Publiquei meu relato em dinamarquês no Facebook. Achei melhor publicar o relato em português só quando tivesse chegado na Dinamarca. Minha família ficou feliz por eu não ter publicado ainda estando no Brasil. Todo mundo sabe que está perigoso falar sobre isso.
Mas a minha chegada na Dinamarca foi um pouco estranha, porque quando eu fui embora de avião tinha uma estação de televisão que me entrevistou, perguntou porque eu estava saindo, foi muito estranho receber toda essa atenção e interesse.

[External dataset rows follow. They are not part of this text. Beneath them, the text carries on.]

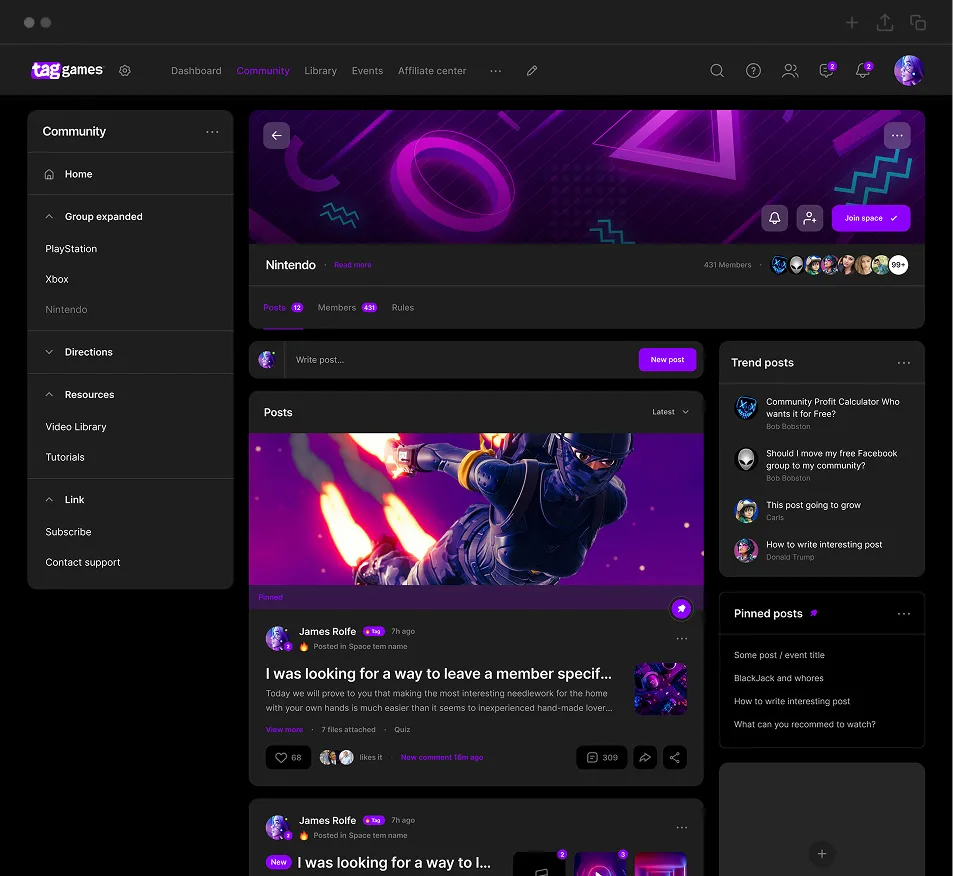Screen dimensions: 953x876
Task: Toggle the bell subscription on banner
Action: (x=775, y=218)
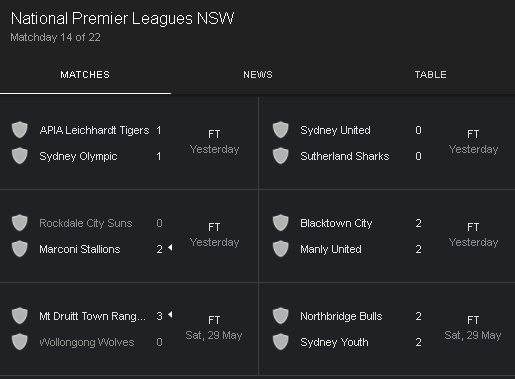
Task: Click Marconi Stallions shield icon
Action: 20,249
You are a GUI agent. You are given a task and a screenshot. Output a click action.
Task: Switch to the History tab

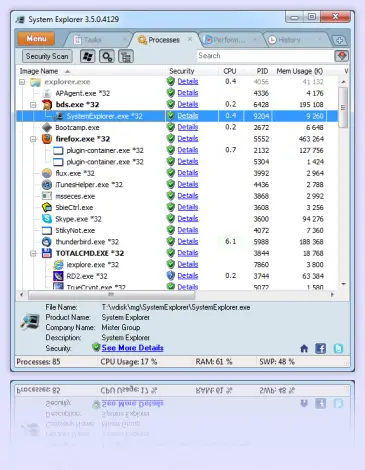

Fui para um programa aqui, onde falamos – durante 20 minutos – sobre o interesse dos brasileiros, sobre as notícias do Brasil, e também fizeram uma reportagem sobre todo mundo querer ouvir a história do Mikkel.

DINAMARCA X FORTALEZA

Dinamarca é muito mais tranquila do que Fortaleza. Não temos muita violência. Eu acho que a vida é muito fácil, se comparar à vida no Brasil. Eu acho que é difícil para as pessoas na Dinamarca entenderem que está perigoso fazer os trabalhos, porque aqui você pode falar sobre tudo, tem liberdade de imprensa. É mais difícil no Brasil. As pessoas da Dinamarca não conhecem isso, não entendem isso.
É um absurdo. Se você gosta de humanos, tem que saber que muitos estão morrendo, inclusive crianças. Não entendo porque as pessoas da Dinamarca não querem saber o que está acontecendo nos outros lugares do mundo. Queremos ficar no nosso lugar e não saber que em outros países tem problemas graves. Acho mais fácil para os dinamarqueses.
É muito difícil ver que a vida de uma criança de rua não tenha o mesmo valor do que uma que tem pai e mão muito rico. Na Dinamarca é diferente, na minha cabeça isso é diferente. Eu acho difícil ver essa desigualdade, todo mundo deveria ter os mesmos direitos, mas tem lugares no Brasil que não tem isso.

O SONHO ACABOU

Para mim, é muito perigoso voltar para Fortaleza, porque agora eu estou presente em muitas mídias e muitas pessoas não acreditam e nem gostam do meu trabalho. Foi triste ter que abandonar o sonho [cobrir a Copa do Mundo no Brasil], porque eu gosto do Brasil. Muito, muito, muito. Tenho muitos amigos. Mas quando eu descobri o que acontece, tive uma reação muito negativa. Quando vi que muitas pessoas ainda têm pensamento antigo, de desrespeito à vida humana, é difícil de voltar, ficar na praia, tomando caipirinha todo o dia e ficar feliz todo o tempo.Quando você abre os olhos e vê a realidade do Brasil, é difícil de voltar para ser um turista.